Task
Every line in the entries that holds the word "Name" counts toward the answer, which should be a single number.
START Records for processing
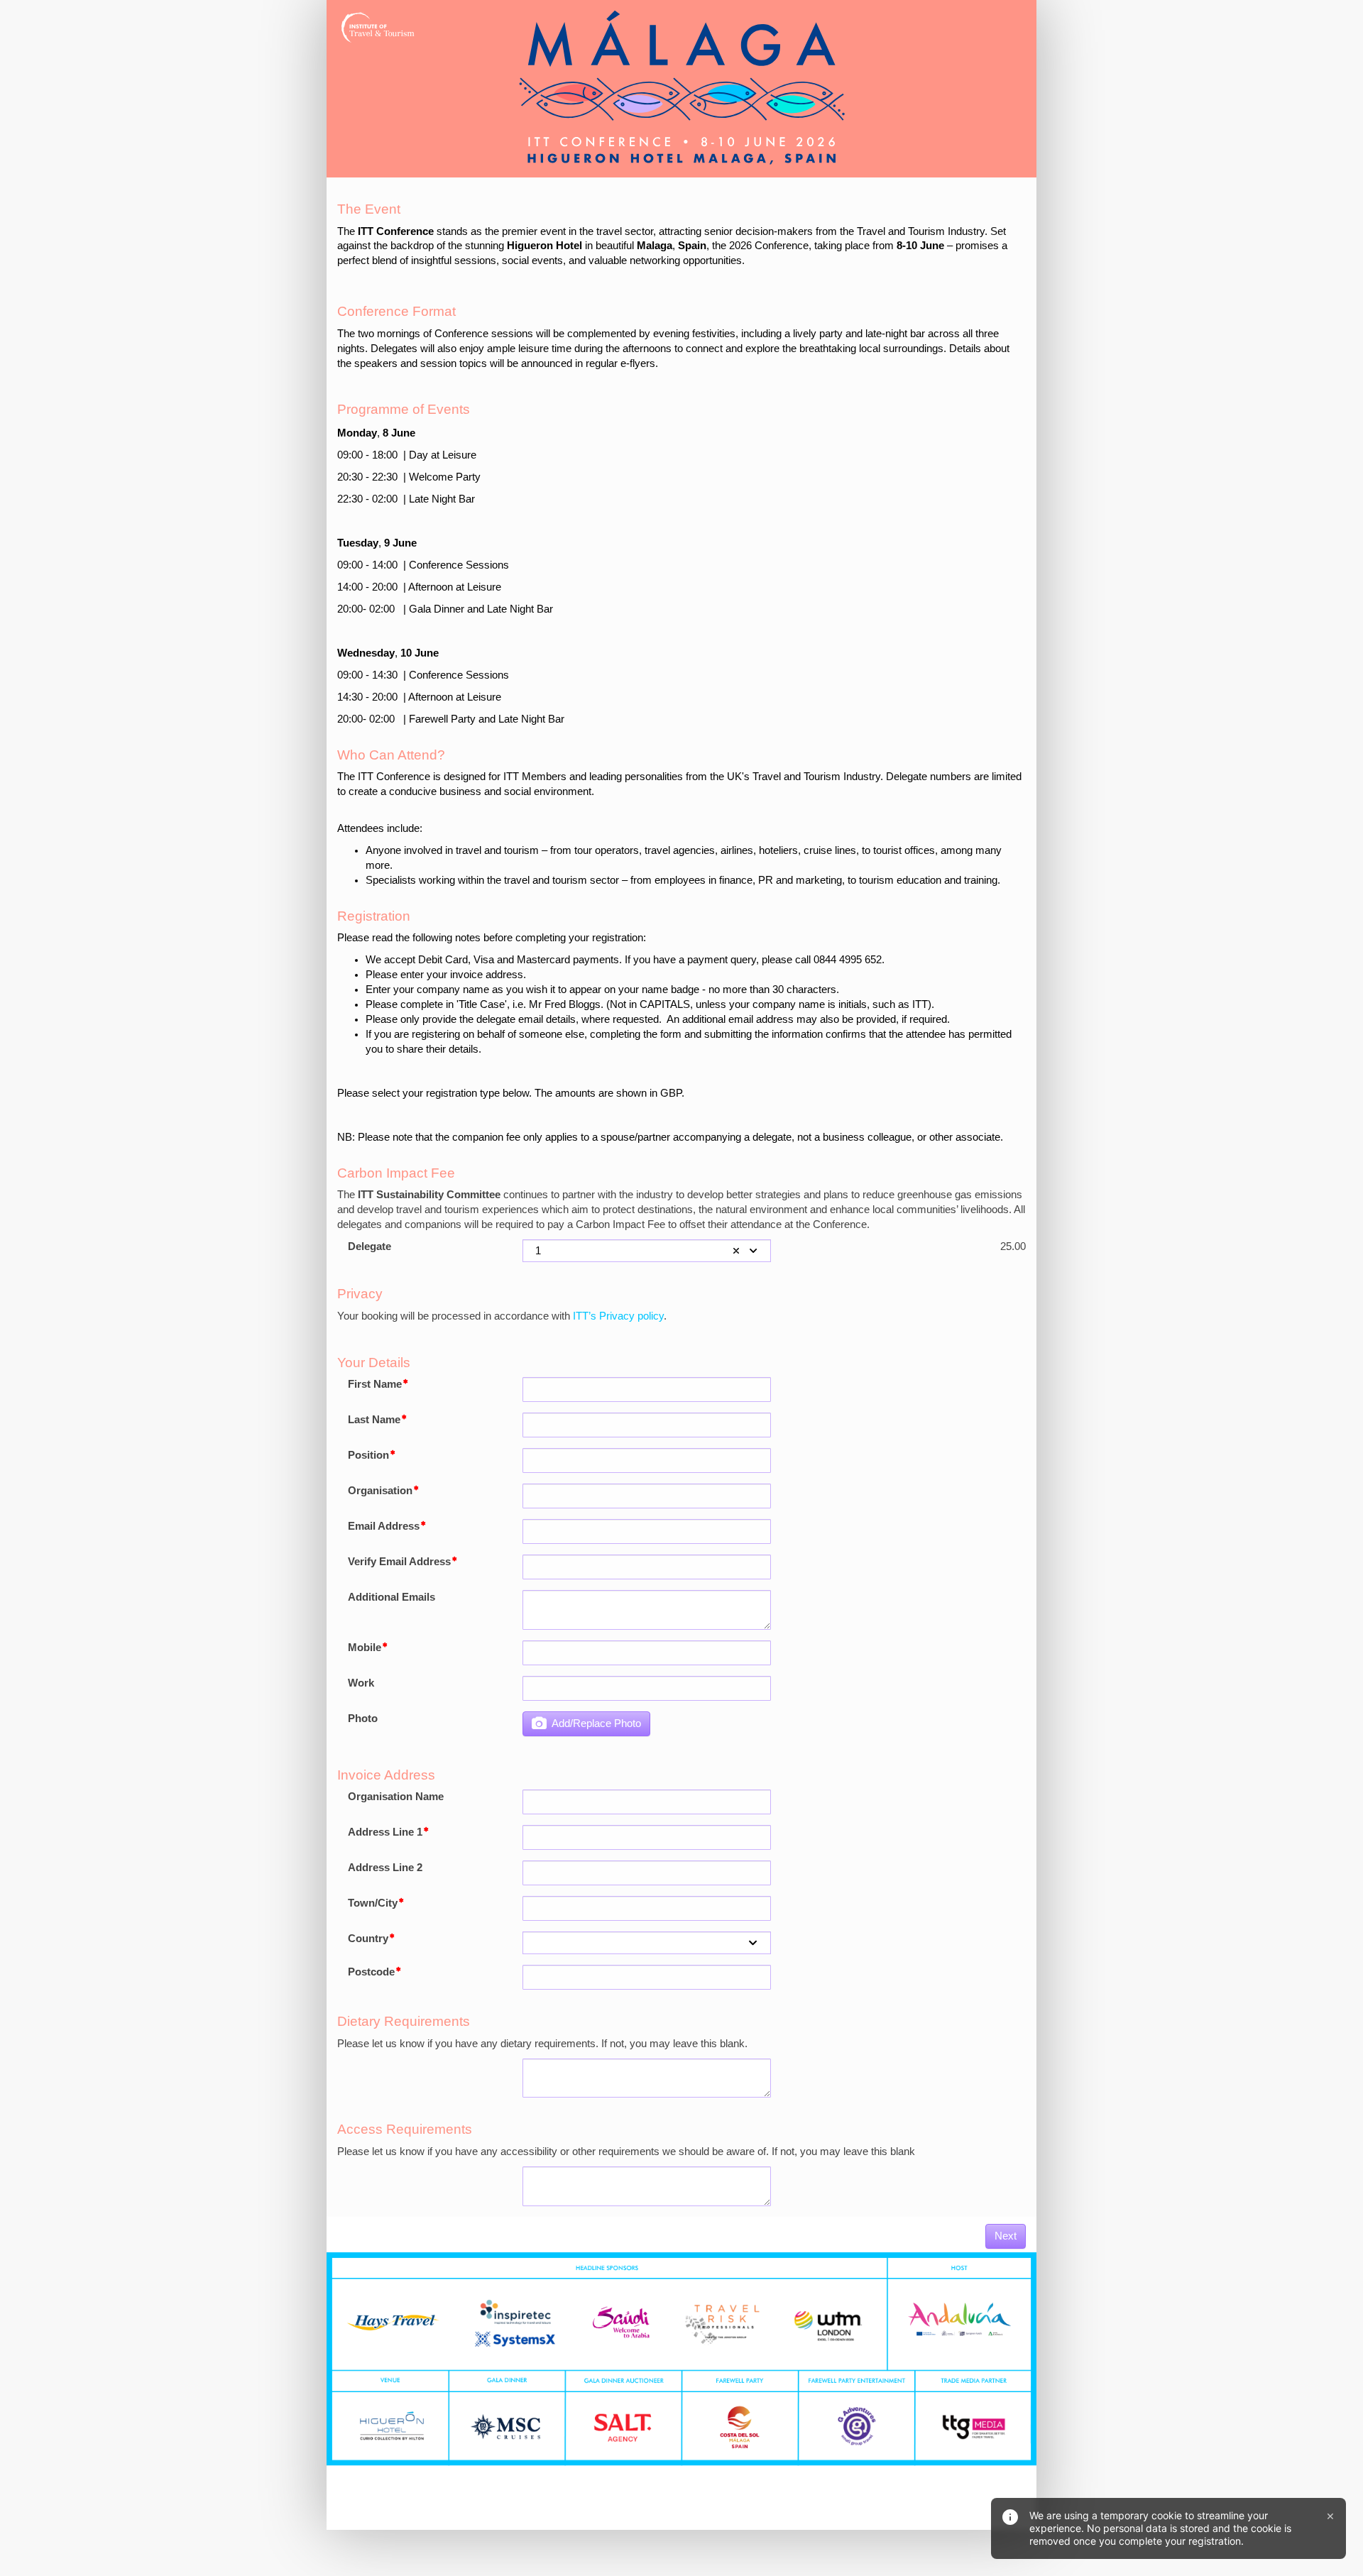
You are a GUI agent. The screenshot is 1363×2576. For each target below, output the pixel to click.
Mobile (364, 1647)
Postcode (371, 1972)
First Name (375, 1384)
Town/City (373, 1903)
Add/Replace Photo (594, 1723)
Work (361, 1683)
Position (368, 1455)
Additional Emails (391, 1597)
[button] (736, 1250)
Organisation (380, 1490)
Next (1006, 2236)
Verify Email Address (399, 1561)
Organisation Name (396, 1796)
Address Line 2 (385, 1867)
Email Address (384, 1526)
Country (368, 1938)
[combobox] (646, 1250)
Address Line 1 (385, 1832)
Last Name (374, 1419)
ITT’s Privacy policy (618, 1316)
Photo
END Records for processing
Solution for this exercise
3